Collected data entries –
________________________

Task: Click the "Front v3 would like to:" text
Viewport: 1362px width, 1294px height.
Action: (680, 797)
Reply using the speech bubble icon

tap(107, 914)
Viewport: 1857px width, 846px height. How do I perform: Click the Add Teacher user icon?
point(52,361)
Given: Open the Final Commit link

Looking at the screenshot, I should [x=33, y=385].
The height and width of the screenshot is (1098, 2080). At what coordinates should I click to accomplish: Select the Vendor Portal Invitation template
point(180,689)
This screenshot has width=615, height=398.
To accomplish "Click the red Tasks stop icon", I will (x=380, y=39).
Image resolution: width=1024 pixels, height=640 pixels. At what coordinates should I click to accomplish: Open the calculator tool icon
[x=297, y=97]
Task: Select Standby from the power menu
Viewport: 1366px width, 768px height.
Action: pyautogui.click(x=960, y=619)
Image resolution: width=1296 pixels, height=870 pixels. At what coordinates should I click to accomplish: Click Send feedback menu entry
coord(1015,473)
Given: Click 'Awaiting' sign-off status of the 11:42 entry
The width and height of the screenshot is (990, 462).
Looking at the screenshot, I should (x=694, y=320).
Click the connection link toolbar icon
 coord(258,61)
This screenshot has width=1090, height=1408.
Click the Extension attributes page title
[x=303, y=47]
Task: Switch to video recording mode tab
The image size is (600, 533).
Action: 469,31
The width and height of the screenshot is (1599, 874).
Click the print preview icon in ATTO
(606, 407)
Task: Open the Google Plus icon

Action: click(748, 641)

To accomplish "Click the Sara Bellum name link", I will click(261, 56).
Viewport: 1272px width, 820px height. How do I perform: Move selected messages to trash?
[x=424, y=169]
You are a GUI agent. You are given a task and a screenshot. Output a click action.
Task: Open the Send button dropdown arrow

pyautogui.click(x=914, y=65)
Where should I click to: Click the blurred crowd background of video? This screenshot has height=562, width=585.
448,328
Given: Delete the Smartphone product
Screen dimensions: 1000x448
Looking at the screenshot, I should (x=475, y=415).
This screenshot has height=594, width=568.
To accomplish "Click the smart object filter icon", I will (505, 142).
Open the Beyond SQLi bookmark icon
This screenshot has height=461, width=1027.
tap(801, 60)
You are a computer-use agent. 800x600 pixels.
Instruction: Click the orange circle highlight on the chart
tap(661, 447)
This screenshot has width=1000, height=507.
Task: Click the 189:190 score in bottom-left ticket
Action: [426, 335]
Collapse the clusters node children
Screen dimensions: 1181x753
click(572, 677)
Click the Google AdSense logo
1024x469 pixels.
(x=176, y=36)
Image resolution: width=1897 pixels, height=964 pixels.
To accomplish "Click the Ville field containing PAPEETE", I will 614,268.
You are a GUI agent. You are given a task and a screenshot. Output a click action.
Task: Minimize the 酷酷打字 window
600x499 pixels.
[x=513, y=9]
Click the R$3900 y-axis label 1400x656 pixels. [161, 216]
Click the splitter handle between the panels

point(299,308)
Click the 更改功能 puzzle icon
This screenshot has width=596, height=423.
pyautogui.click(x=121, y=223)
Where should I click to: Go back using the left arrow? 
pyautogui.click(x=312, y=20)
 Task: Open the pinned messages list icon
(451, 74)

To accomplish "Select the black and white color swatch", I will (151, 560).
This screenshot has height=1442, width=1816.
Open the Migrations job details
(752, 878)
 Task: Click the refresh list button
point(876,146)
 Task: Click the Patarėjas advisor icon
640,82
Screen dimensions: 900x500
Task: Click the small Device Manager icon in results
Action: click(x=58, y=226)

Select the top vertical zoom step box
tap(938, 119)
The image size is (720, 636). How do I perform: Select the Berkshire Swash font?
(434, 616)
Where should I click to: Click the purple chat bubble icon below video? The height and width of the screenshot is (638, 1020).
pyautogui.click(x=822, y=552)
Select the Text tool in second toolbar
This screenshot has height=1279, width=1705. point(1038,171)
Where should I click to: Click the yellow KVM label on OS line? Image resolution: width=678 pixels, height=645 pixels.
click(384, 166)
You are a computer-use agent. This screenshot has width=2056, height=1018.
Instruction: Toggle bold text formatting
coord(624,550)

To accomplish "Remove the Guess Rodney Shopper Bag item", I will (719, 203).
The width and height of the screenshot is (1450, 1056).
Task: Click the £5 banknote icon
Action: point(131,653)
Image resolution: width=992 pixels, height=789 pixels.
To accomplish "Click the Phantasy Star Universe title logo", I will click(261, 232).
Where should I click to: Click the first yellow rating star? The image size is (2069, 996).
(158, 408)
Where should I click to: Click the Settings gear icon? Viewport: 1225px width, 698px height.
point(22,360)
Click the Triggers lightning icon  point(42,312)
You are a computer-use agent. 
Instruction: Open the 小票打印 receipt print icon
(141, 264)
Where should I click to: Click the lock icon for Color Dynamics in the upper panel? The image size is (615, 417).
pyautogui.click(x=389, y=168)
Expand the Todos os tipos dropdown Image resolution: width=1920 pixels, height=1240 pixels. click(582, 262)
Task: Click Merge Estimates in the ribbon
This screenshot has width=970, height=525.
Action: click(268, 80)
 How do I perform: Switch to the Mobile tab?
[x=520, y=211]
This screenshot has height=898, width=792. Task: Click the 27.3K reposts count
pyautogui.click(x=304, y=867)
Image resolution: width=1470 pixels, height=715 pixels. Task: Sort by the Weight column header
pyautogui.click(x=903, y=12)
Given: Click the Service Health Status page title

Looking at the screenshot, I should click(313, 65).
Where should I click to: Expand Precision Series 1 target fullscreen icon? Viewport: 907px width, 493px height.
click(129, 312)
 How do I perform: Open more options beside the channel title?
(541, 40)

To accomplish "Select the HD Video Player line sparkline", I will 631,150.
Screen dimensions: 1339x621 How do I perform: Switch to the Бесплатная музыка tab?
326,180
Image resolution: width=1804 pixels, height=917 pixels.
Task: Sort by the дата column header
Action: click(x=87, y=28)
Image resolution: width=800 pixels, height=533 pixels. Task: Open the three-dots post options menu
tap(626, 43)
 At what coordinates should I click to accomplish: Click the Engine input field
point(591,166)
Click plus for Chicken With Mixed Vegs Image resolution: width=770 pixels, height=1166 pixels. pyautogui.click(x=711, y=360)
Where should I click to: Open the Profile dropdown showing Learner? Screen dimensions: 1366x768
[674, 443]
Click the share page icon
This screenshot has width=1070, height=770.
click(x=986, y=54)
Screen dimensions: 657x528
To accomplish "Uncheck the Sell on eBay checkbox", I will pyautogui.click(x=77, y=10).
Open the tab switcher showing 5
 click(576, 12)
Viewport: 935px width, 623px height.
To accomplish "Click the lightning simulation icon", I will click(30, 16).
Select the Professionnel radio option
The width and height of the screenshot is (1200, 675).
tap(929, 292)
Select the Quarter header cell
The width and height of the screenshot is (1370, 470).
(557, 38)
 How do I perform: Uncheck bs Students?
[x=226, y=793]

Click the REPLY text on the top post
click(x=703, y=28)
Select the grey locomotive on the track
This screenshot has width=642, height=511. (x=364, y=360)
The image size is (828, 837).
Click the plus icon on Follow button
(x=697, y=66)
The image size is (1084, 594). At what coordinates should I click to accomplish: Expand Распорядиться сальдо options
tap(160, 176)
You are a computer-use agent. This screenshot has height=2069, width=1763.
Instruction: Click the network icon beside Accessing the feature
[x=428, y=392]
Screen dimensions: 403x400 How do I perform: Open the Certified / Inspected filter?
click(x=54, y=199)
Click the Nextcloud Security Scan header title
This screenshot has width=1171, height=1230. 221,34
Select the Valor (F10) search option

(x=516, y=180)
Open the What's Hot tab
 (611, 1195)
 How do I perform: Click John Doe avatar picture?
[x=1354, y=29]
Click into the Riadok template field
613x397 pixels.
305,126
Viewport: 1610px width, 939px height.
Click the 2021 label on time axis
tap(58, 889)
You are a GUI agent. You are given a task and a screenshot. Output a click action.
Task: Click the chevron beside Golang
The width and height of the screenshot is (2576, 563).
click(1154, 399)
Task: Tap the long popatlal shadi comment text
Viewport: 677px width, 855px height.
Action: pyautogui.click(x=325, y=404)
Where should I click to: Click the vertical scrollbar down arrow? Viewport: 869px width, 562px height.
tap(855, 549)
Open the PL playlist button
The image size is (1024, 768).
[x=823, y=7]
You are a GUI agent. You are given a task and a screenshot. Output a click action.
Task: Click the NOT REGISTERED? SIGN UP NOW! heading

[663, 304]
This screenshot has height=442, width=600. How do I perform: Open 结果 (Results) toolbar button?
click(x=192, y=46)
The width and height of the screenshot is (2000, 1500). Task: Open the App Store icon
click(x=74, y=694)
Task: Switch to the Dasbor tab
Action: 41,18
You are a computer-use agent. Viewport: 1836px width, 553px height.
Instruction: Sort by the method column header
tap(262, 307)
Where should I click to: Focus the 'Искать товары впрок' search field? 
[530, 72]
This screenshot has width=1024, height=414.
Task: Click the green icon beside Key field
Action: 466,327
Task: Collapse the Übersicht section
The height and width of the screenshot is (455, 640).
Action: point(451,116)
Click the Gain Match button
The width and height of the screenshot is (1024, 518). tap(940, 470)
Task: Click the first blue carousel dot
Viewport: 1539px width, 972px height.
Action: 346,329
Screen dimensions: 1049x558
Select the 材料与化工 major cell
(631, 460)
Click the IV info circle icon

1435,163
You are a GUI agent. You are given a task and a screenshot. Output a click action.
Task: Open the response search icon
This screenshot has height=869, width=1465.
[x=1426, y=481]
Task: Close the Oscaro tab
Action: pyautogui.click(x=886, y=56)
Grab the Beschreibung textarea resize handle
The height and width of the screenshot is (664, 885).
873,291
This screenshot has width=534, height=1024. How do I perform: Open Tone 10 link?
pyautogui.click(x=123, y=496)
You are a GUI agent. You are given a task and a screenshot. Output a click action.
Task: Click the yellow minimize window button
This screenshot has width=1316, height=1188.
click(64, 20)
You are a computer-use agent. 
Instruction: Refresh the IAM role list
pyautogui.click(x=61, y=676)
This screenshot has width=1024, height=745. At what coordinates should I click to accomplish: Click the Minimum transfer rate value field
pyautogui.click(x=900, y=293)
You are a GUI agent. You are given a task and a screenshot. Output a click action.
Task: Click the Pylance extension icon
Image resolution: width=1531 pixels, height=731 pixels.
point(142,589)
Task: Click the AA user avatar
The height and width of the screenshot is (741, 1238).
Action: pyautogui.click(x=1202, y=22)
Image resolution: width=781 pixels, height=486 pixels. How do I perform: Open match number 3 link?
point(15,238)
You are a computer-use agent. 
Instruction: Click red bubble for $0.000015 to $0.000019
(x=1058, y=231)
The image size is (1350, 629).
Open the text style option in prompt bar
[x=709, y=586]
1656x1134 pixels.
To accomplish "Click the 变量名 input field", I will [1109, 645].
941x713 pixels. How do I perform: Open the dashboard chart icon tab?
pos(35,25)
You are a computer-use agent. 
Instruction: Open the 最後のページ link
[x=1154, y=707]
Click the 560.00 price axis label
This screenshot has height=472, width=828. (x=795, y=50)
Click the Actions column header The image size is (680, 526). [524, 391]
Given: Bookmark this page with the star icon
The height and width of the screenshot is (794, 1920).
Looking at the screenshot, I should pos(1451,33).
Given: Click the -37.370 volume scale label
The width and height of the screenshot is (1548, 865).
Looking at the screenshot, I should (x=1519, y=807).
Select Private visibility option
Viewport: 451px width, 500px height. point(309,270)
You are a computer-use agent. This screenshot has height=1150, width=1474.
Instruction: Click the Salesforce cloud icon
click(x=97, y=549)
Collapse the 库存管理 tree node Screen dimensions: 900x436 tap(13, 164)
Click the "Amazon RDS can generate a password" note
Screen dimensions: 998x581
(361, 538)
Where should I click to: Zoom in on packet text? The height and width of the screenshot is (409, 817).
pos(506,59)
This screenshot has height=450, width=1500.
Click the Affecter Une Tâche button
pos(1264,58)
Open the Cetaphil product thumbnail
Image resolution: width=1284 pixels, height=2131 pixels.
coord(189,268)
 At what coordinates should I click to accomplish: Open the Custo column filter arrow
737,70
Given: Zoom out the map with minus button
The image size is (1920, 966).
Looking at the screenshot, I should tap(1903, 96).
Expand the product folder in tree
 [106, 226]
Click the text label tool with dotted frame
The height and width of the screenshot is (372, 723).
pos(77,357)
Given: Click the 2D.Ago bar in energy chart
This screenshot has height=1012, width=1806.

________________________

WORK TO COMPLETE – Nothing but a number should be given: the count of lines in the data above with the word "lightning".

REPLY – 2